■ **THE EXERCISE**: Reproduce the data from its beginning through the line containing "Looking at the", substituting "Monthly" for "Yearly" and leaving everything else unchanged. Omit the pictures.

== RECORDS FOR THE TASK ==

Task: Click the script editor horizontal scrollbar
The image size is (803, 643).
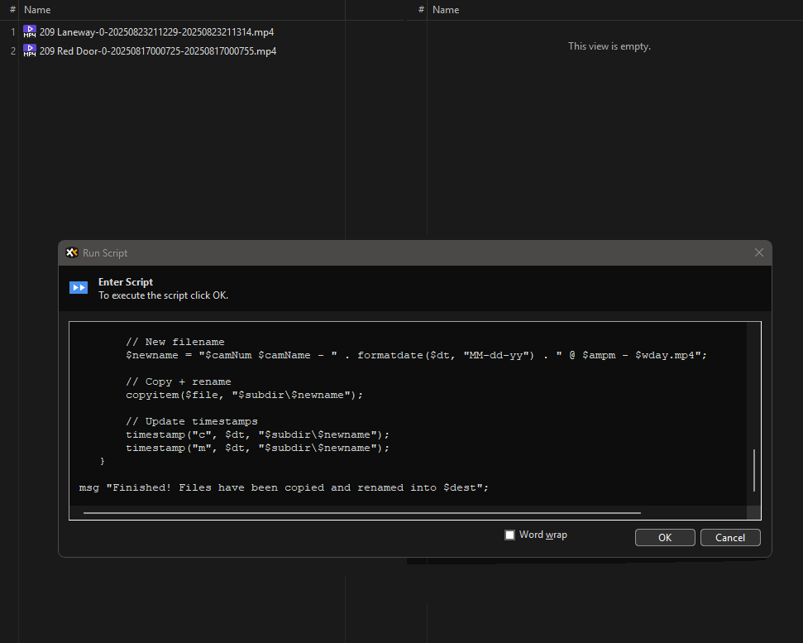Action: click(x=362, y=513)
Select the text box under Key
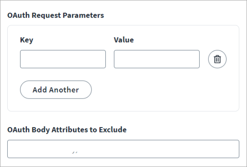Viewport: 247px width, 167px height. 63,59
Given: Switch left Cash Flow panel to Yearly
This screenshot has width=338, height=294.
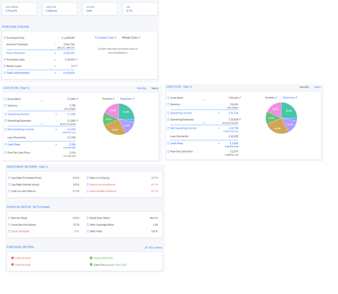Looking at the screenshot, I should [x=155, y=88].
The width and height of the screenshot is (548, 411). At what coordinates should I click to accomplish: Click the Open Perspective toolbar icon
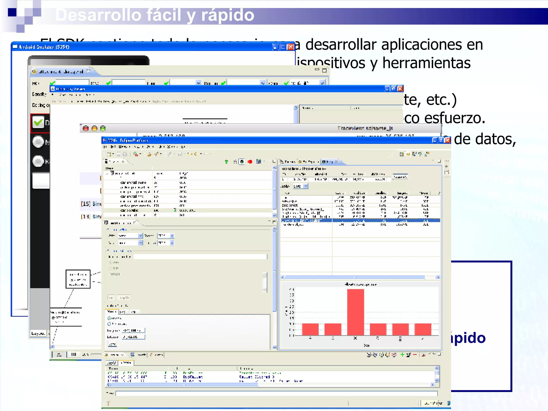tap(401, 154)
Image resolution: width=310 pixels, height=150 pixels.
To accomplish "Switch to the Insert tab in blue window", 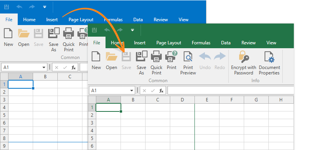I will coord(52,20).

===

■ **SOLUTION TO THIS TASK**:
Task: Click the script editor horizontal scrollbar
The image size is (803, 643).
Action: click(x=362, y=513)
Select the text box under Key
Viewport: 247px width, 167px height. 63,59
Given: Switch left Cash Flow panel to Monthly
This screenshot has width=338, height=294.
Looking at the screenshot, I should [x=155, y=88].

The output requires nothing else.